So off she went. It actually happened.
The day we’d been dreading for months finally came around and daughter #1 and her pal boarded a flight to Buenos Aires to start their THREE MONTH tour of South America.
Me and the boss and a friend who came along waved them off at Lancaster station last week. They were carrying backpacks almost as big as they were and looked about 11, not 19.
We all put our brave faces on as we said our goodbyes, had a bit of a wobble once the train was out of sight then drove home to an empty house. It was not a good day. Before they went, I gave them two pieces of advice. 1. Don’t do anything that you wouldn’t do here. 2. Whatever happens, stick together.
In the days before the internet, when you went interrailing around Europe for a month, your parents were lucky if they got a postcard which, apart from your non-appearance on the news, was all they had to say you were still alive.
Now, even when your kids are walking around a city that’s SIX THOUSAND MILES AWAY, thanks to Instagram, Snapchat and good old-fashioned texting, they’re in touch more than when they’re at home.
We’re now in late stage parenting. We communicate with our children through our hand-held idiot machines so much they might as well be Tamagotchis. Only Tamagotchis aren’t as needy and require way less funding. So far we’ve seen Instagram pictures of them wandering around Buenos Aires’ art galleries, lounging around parks in glorious sunshine, sipping mojitos, eating thick juicy steaks and exotic looking McDonald’s.

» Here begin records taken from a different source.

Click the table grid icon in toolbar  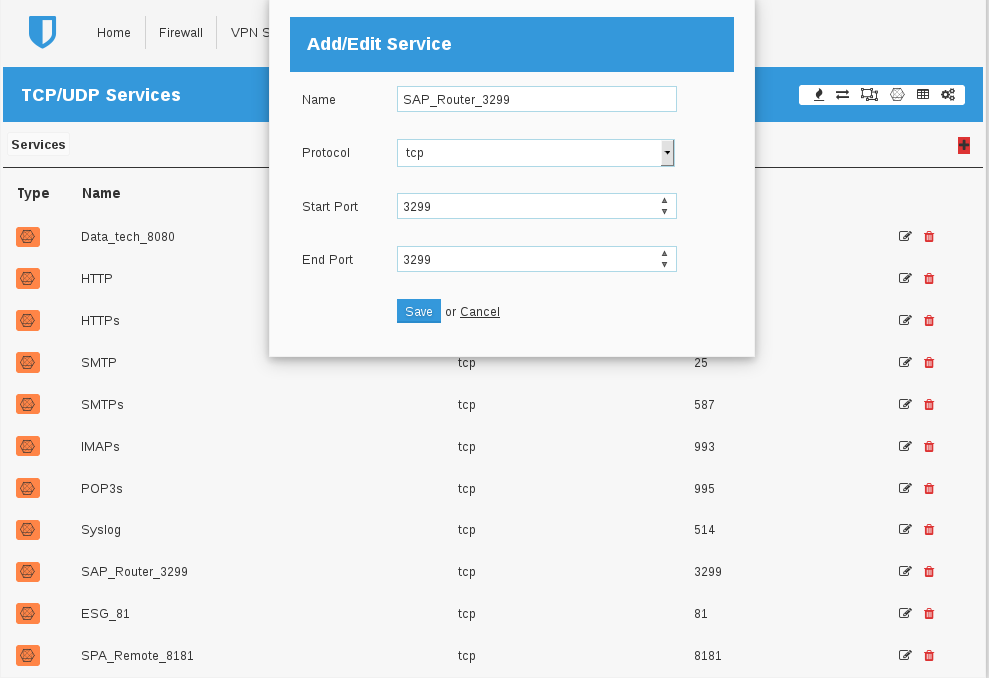pyautogui.click(x=923, y=95)
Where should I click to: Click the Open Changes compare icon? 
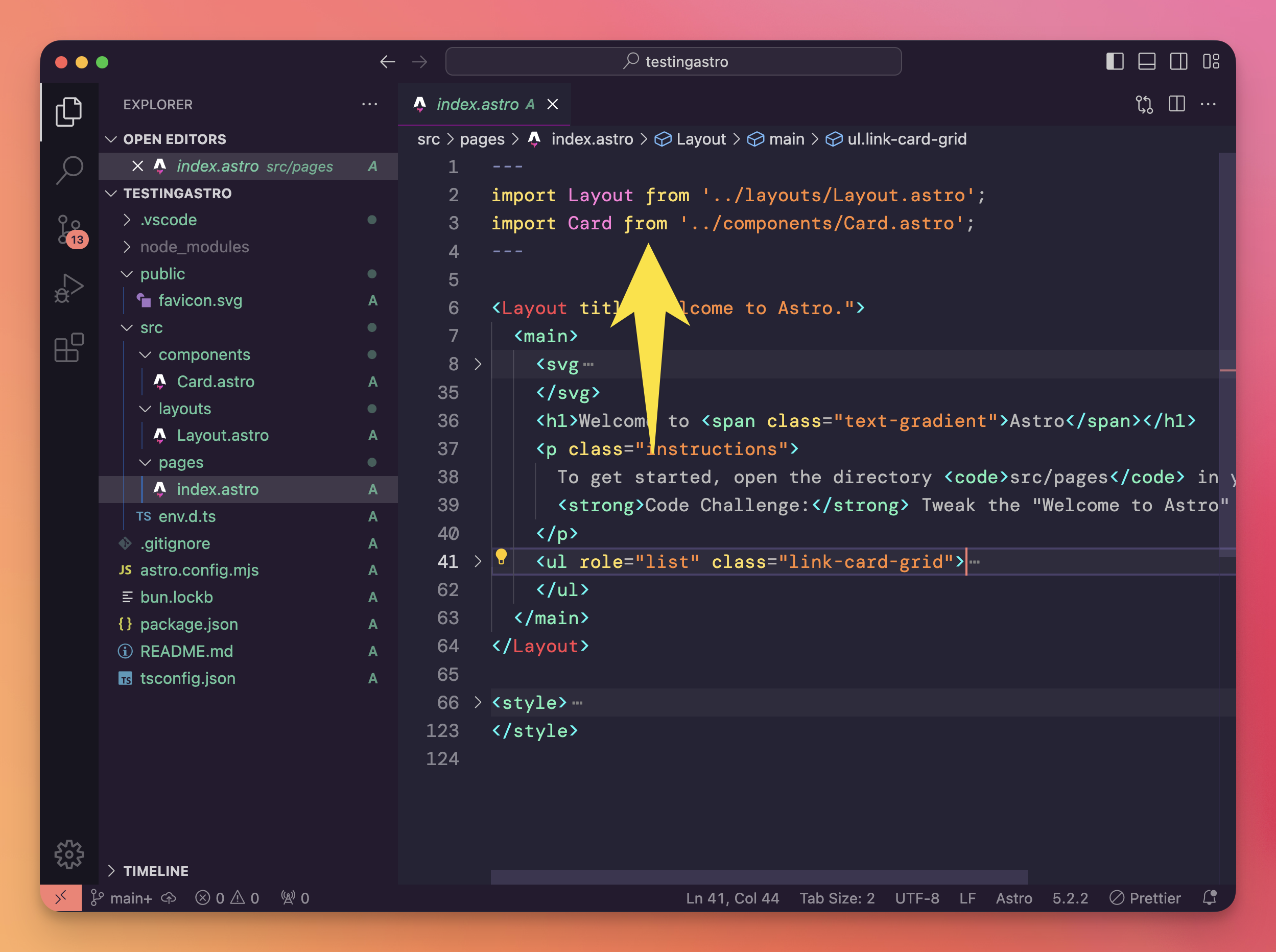coord(1144,104)
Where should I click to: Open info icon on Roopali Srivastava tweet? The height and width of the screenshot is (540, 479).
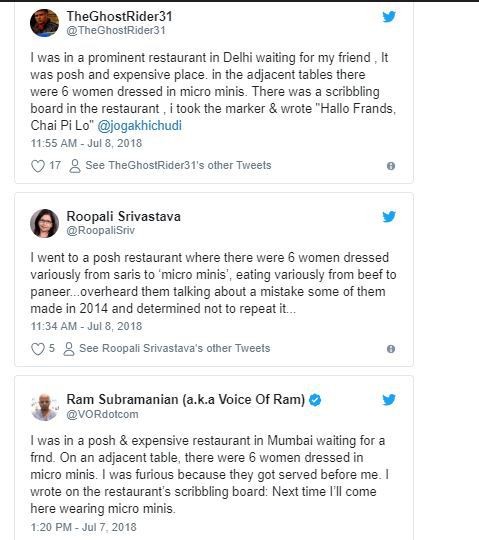[x=391, y=349]
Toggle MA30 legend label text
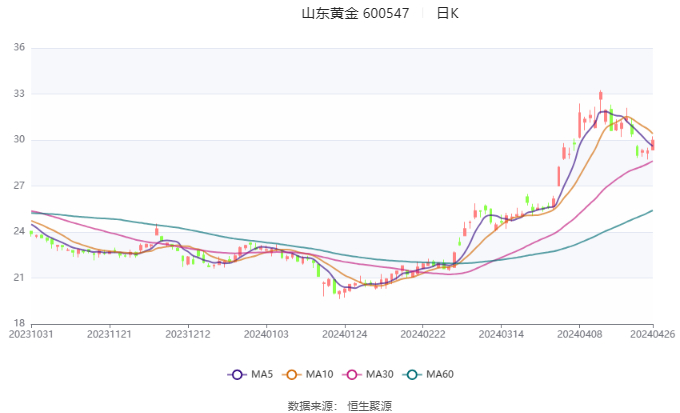The height and width of the screenshot is (413, 680). (379, 374)
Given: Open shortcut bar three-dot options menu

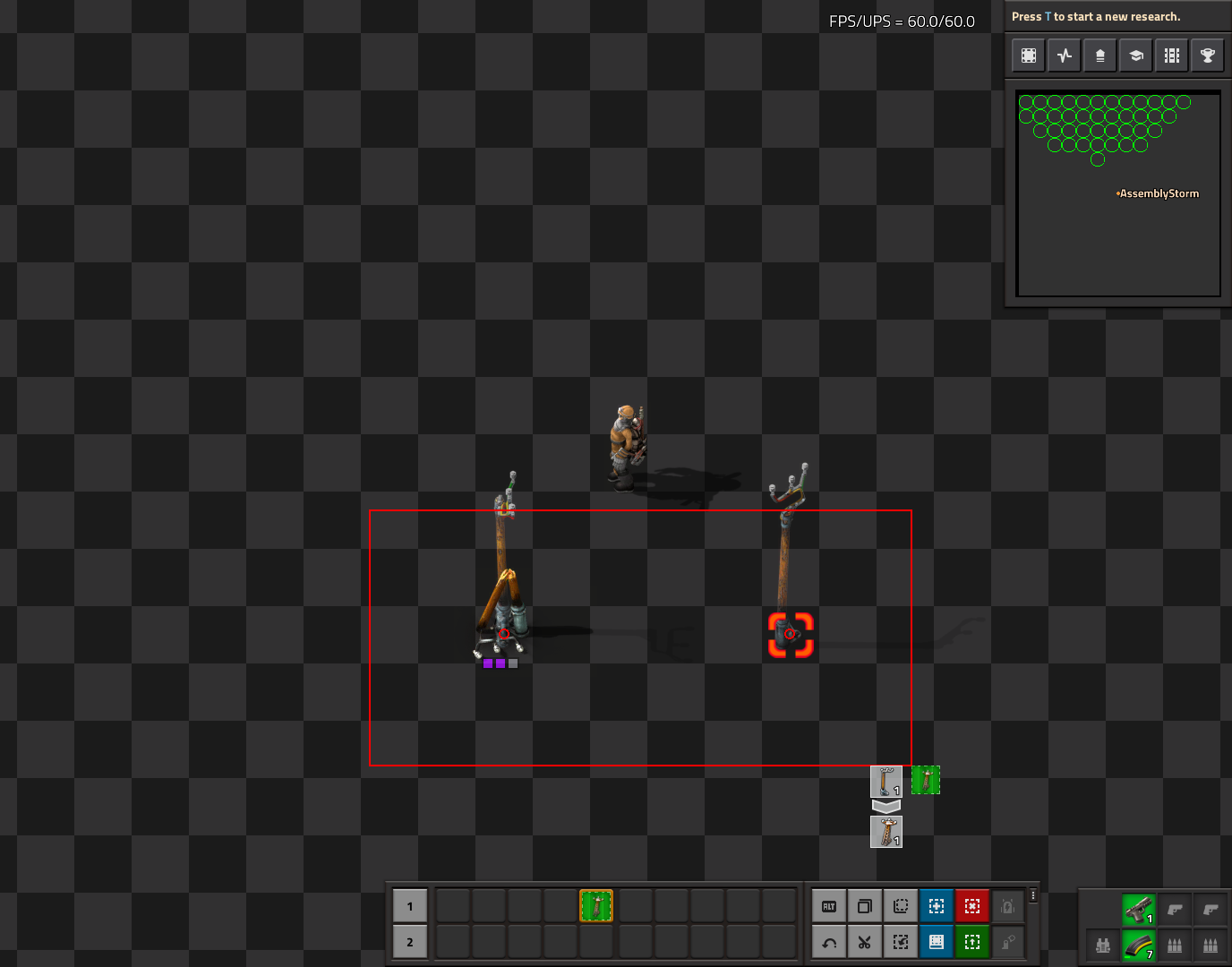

And they’ve only been there a week. After that, it’s Chile, Peru, Bolivia and Colombia before flying home sometime around mid-May with a backpack full of filthy clothes and stories to last a lifetime. Yours truly turned up at work after we waved them off white as a sheet and was given advice that sort of helped which boiled down to “try not to worry too much” and “keep busy”. Easier said than done. Put it this way, Instagram and Snapchat are our new best friends. And we live for the pictures and videos they send. May can’t come quickly enough.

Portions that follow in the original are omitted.